Now, the initial results of the data analysis have been published. The findings should help us to better understand the living conditions of corals, to check their health status and to open up new possibilities for nature conservation. 

Enormous coral die-off feared

According to a report by the Intergovernmental Panel on Climate Change (IPCC), more than half of the world's coral stocks are currently classified as endangered. Without protective measures, 99 percent of corals may perish by the end of the century, fears marine biologist Christian Voolstra from the University of Konstanz.

Voolstra had sailed on the Tara for 80 days and observed the increasing bleaching of the coral reefs. More than 5,000 coral species are currently known worldwide. Each species has adapted individually to its habitat and not all species suffer equally from climate change.

To better protect the coral reefs in the future, the researchers on the expedition carried out the most extensive inventory to date.

Different adaptability

They discovered that one indicator of coral longevity and stress resistance is the length of their telomeres. Telomeres are the ends of the chromosomes that protect the genetic material.

According to the results, corals that modify their telomere length based on the water temperature are more short-lived and more sensitive to stress. On the other hand, long-lived and stress-resistant corals seem to have a mechanism to maintain the length of the telomeres. Hence, telomere length could be used to measure coral health and biodiversity in a reef in order to weigh up reef restoration measures.


Schooner Tara. Image credit: Yohann.cordelle - Wiki Commons - CC BY 3.0

Bacterial diversity in the reef greatly underestimated

The diversity of species in the coral reefs also affects the sensitivity of corals to environmental changes. The first results of the expedition are surprising: the variety of bacteria in the reefs is even higher than previously thought.

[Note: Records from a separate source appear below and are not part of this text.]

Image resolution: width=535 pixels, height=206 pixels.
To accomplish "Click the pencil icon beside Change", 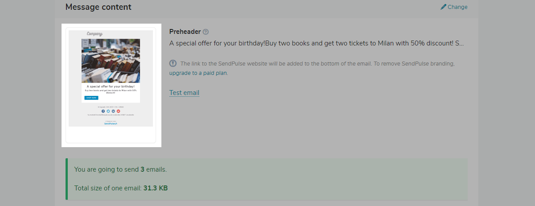I will pos(443,7).
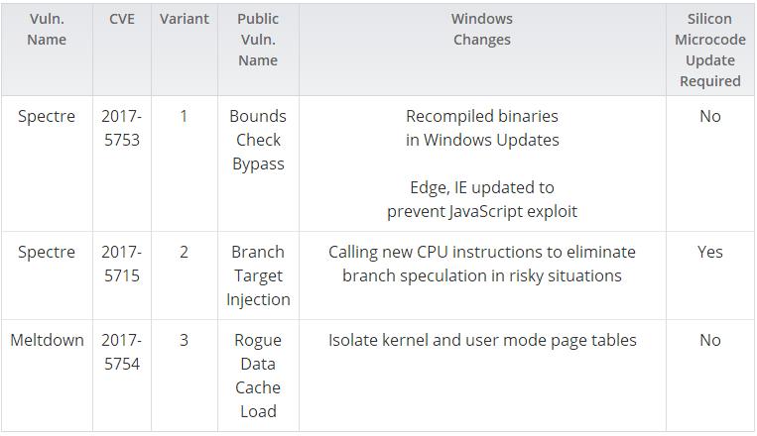The image size is (757, 436).
Task: Click the CVE 2017-5753 cell
Action: (x=121, y=128)
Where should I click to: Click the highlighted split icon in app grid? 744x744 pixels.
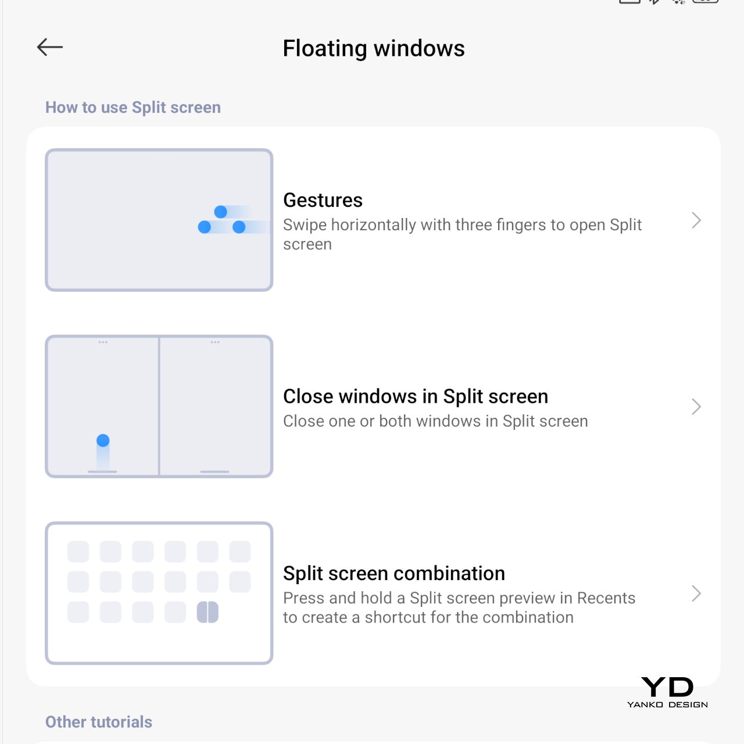(208, 612)
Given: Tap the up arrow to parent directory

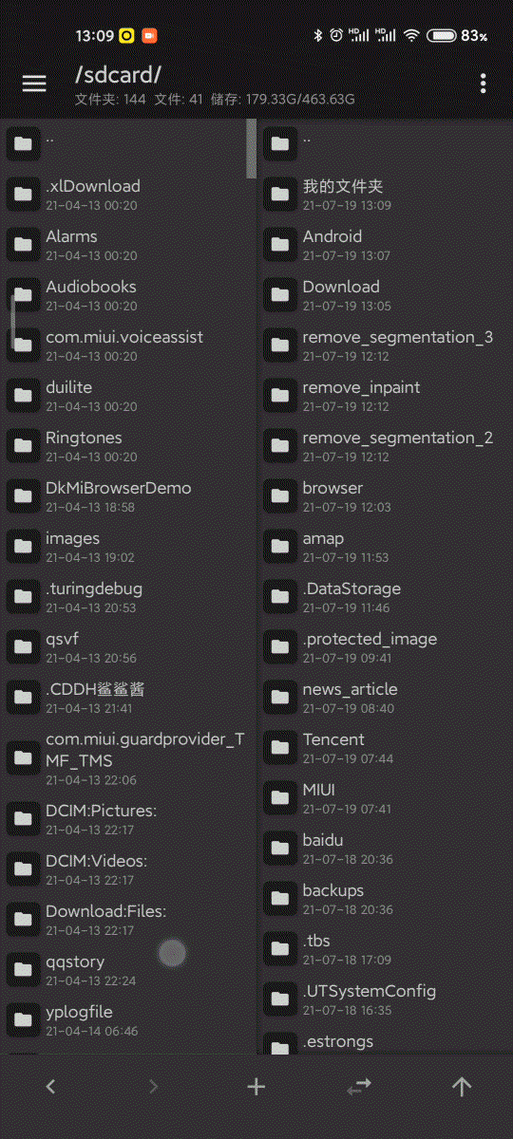Looking at the screenshot, I should point(462,1087).
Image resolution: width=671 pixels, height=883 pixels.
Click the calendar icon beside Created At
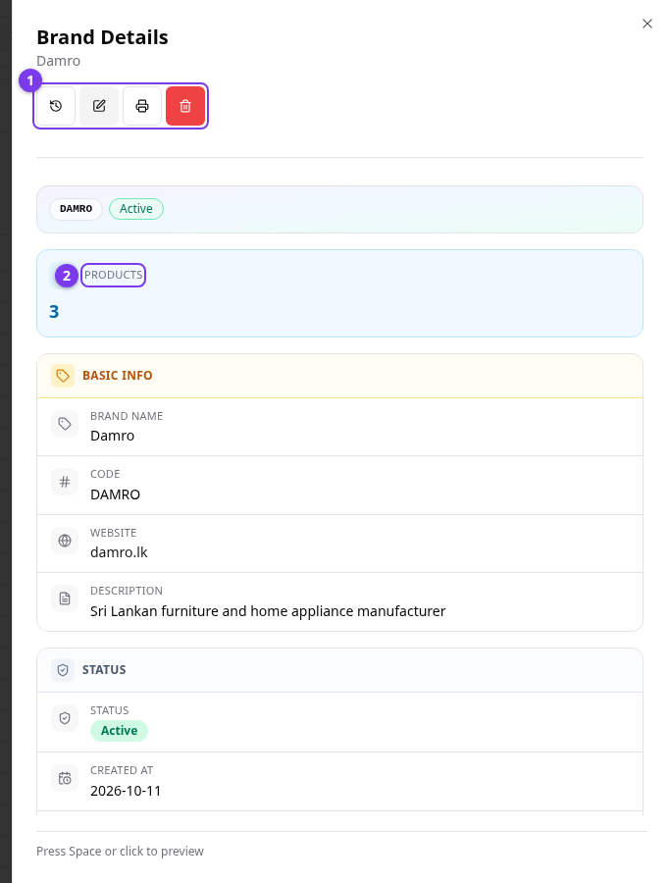tap(65, 778)
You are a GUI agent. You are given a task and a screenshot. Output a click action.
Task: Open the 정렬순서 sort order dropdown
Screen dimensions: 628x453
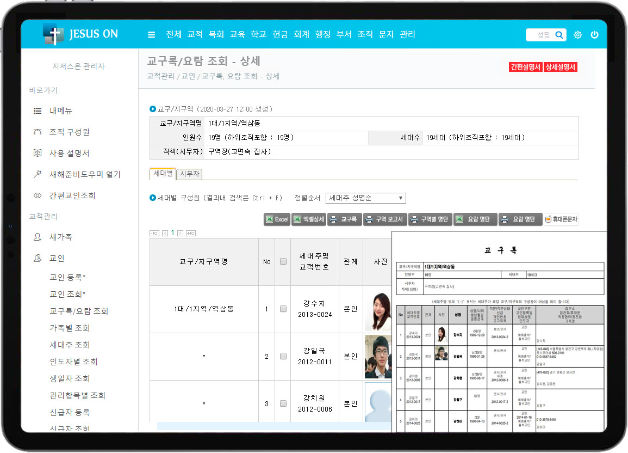(x=365, y=198)
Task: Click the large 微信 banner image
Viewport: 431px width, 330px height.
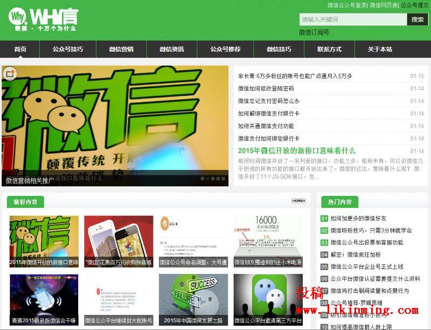Action: point(115,124)
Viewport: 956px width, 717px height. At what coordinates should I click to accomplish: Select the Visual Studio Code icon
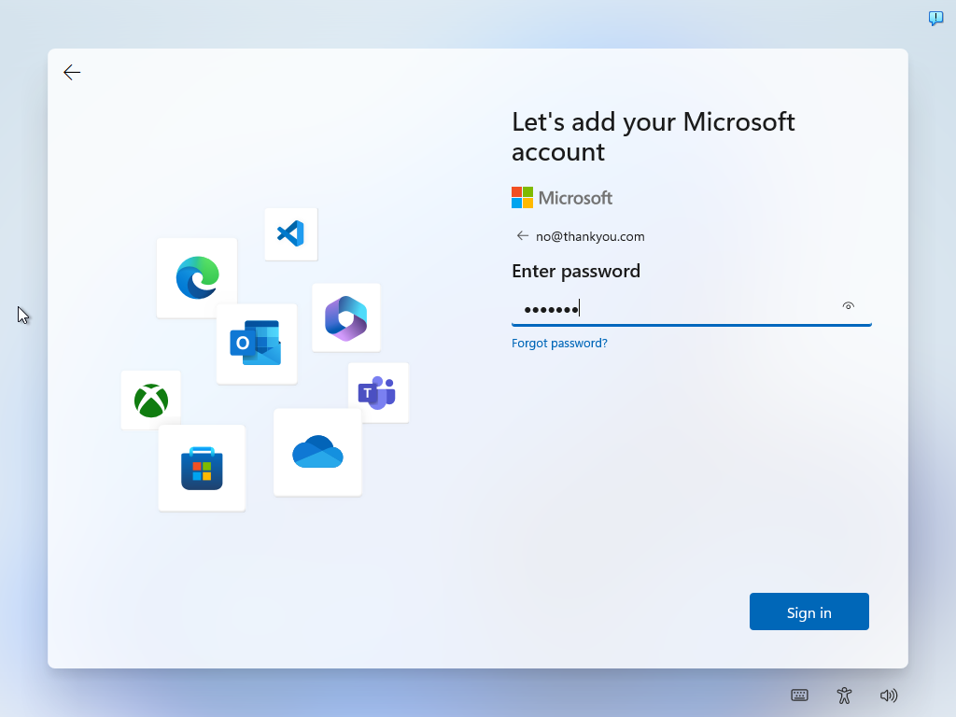click(290, 233)
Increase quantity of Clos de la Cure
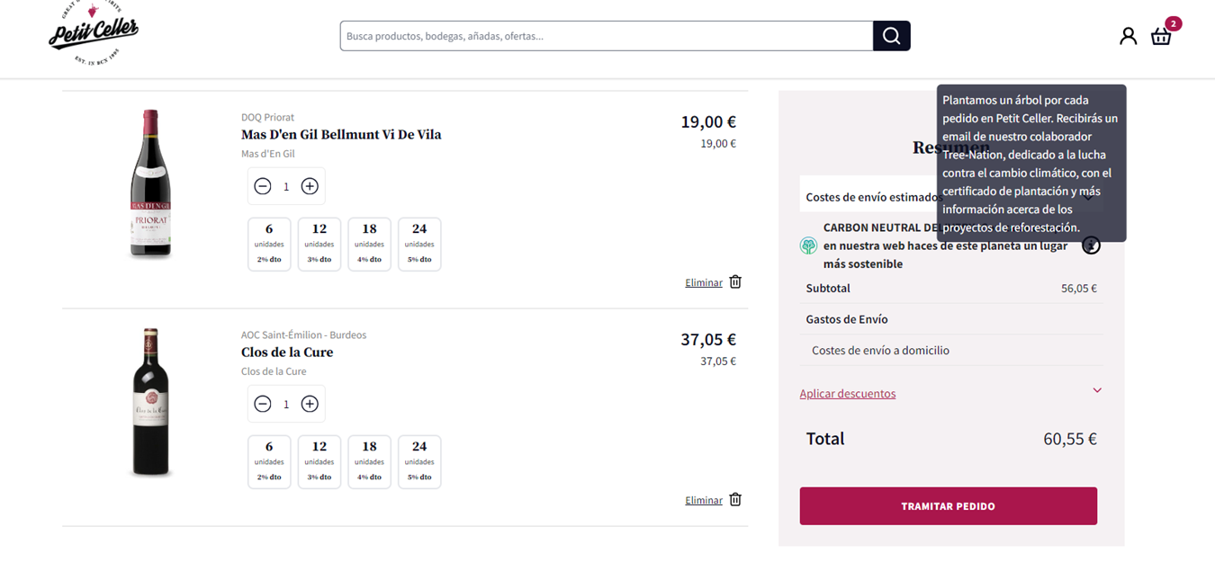This screenshot has height=562, width=1215. [310, 404]
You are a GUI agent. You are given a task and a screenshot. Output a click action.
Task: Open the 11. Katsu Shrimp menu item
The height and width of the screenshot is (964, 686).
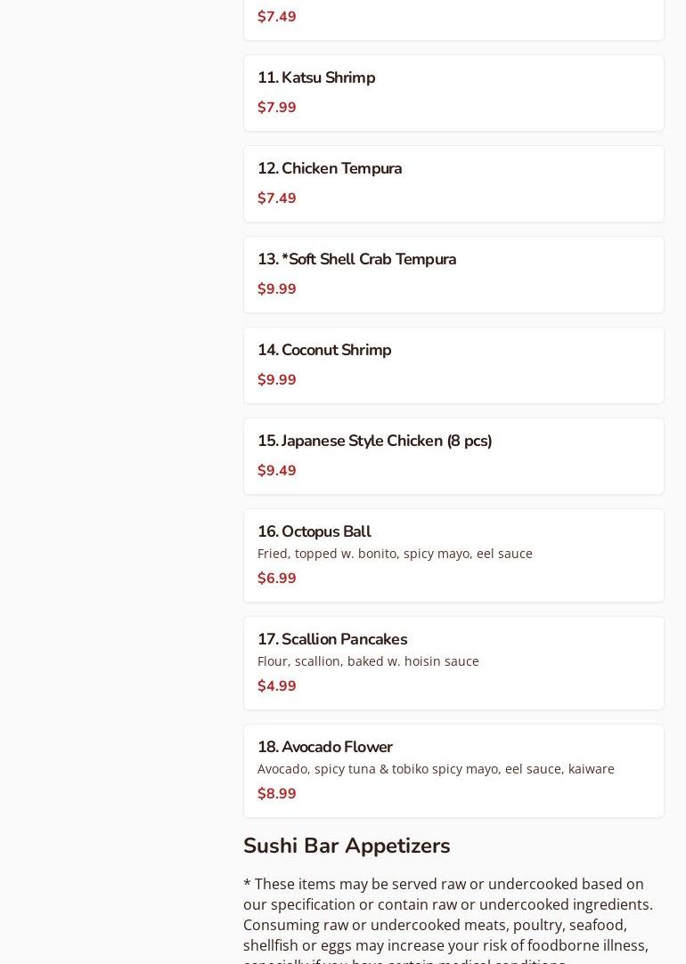pos(316,77)
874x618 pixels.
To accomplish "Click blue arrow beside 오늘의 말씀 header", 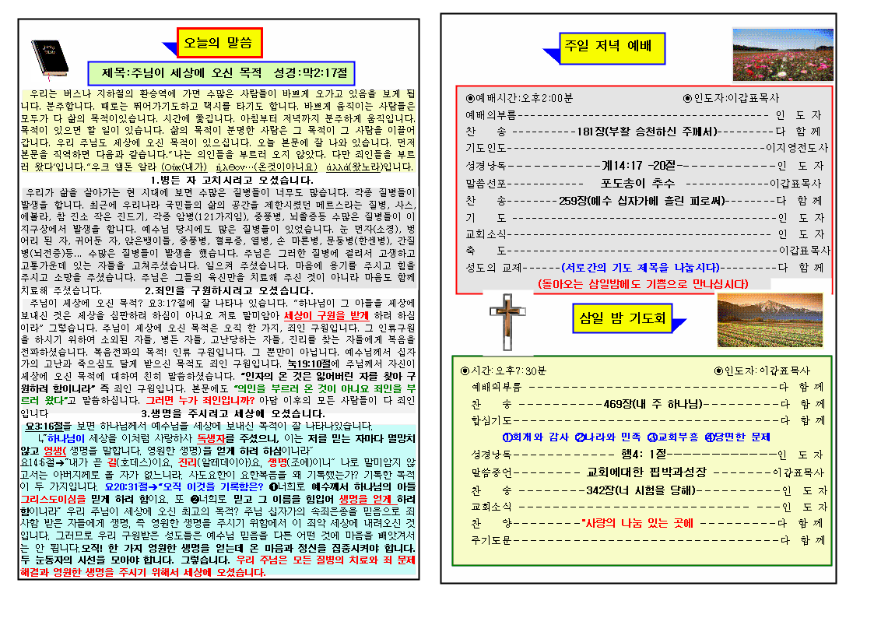I will coord(169,46).
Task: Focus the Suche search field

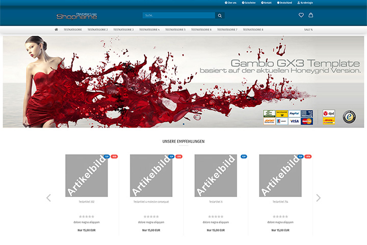Action: [x=179, y=15]
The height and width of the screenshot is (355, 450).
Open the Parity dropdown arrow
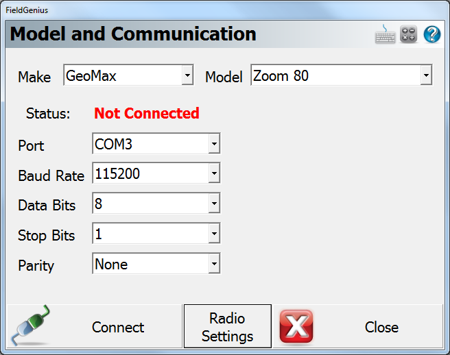(214, 264)
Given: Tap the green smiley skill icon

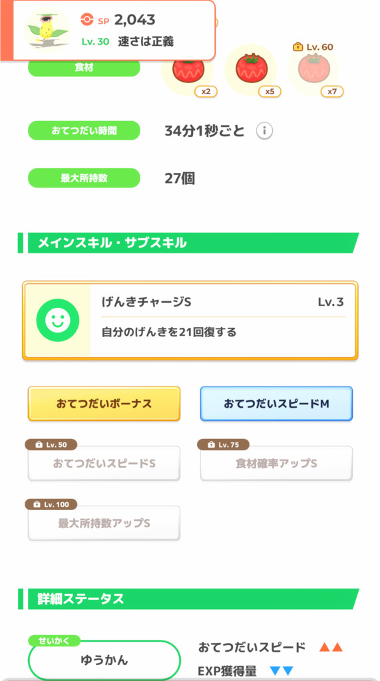Looking at the screenshot, I should pyautogui.click(x=58, y=321).
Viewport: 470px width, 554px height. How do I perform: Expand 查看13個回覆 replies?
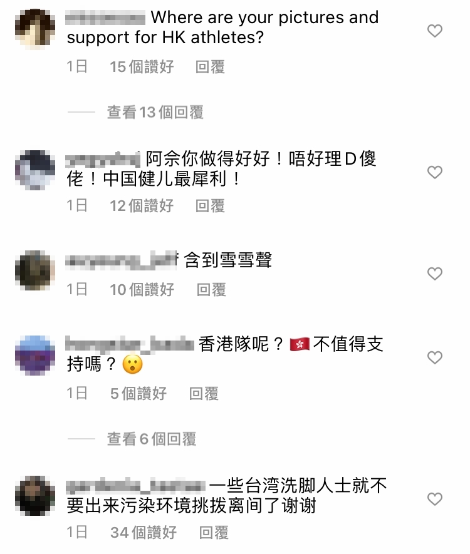coord(155,112)
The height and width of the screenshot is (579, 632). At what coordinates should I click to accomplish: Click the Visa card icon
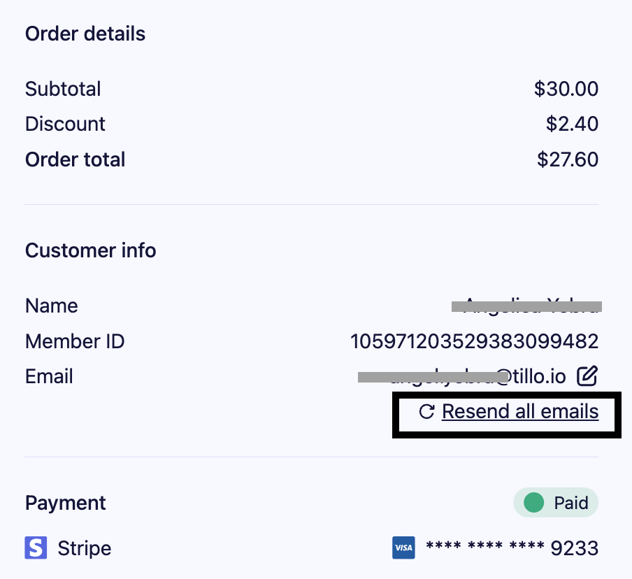coord(403,548)
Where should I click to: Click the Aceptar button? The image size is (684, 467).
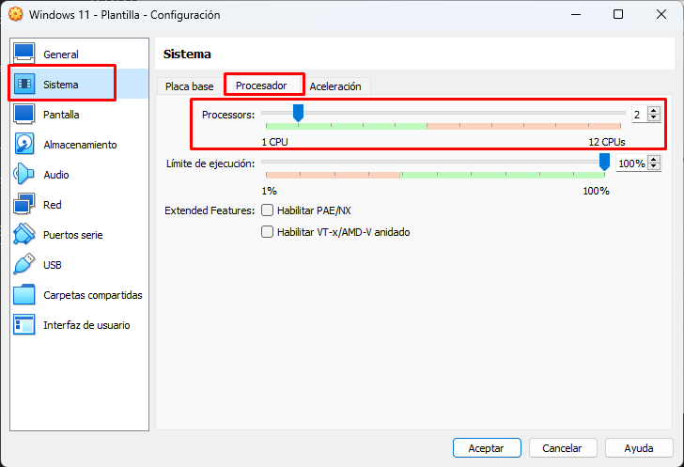487,448
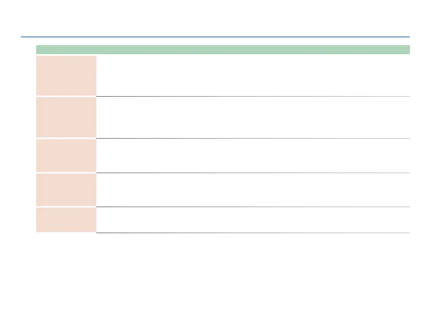Click the third row's white content cell
446x316 pixels.
coord(253,155)
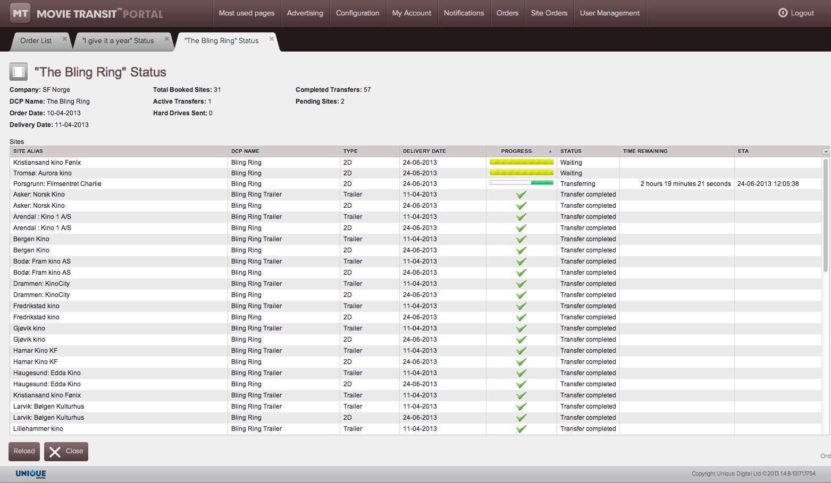Click the MT logo icon
This screenshot has width=831, height=483.
(20, 13)
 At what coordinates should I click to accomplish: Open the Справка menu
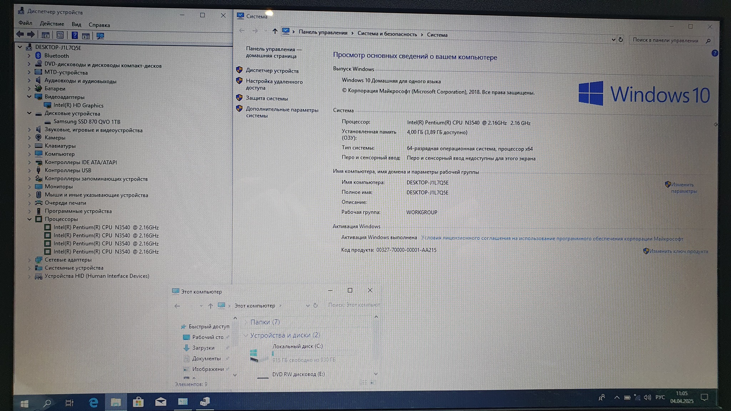click(99, 25)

According to Voolstra, bacteria are relatively easy to study and hence are a good indicator of a coral reef's health. For example, the type and number of bacteria present in the reef can be used to monitor the influence of climate change on the corals in order to act quickly in the event of deterioration.

However, not all corals react in the same way to external influences. For example, some can develop genetically through exchange with bacteria. Such corals could potentially adapt to climate change more quickly, said Voolstra.

Stress resistance, thanks to double genes

In some corals, another survival advantage was found in the genome: the researchers discovered certain genes that were mainly related to the immune system and disease resistance twice there. They assume that such corals may be more resilient. This could explain, for example, why shallow-water corals live for thousands of years even though they are exposed to ultraviolet radiation all year round. A person would have developed skin cancer with such n amount of radiation exposure, according to Voolstra.


The Tara expedition's extensive research shows that many corals are already sensitive to small changes in temperature. But more has also been learned about the mechanisms that make certain coral species more resilient.

In an interview with the German radio channel SWR (Südwest Rundfunk), Voolstra therefore suspects that, despite rising temperatures, there will always be coral reefs that can survive and that need to be protected. Such resistant corals could then serve as a reservoir from which coral reefs could possibly grow again at a later date.

Fact file

Why are temperature changes so dangerous for corals?

A good indicator of the health of coral reefs is their color: Healthy reefs are colored by the native biodiversity - especially by small algae that live in symbiosis with the corals. In doing so, they release vital nutrients to the corals. The increase in water temperature due to climate change changes the metabolism of the algae: Instead of oxygen and sugar, they emit harmful oxygen radicals. To protect themselves, the corals repel the algae and bleach as a result. If the temperatures stay high for a long time, the corals will starve.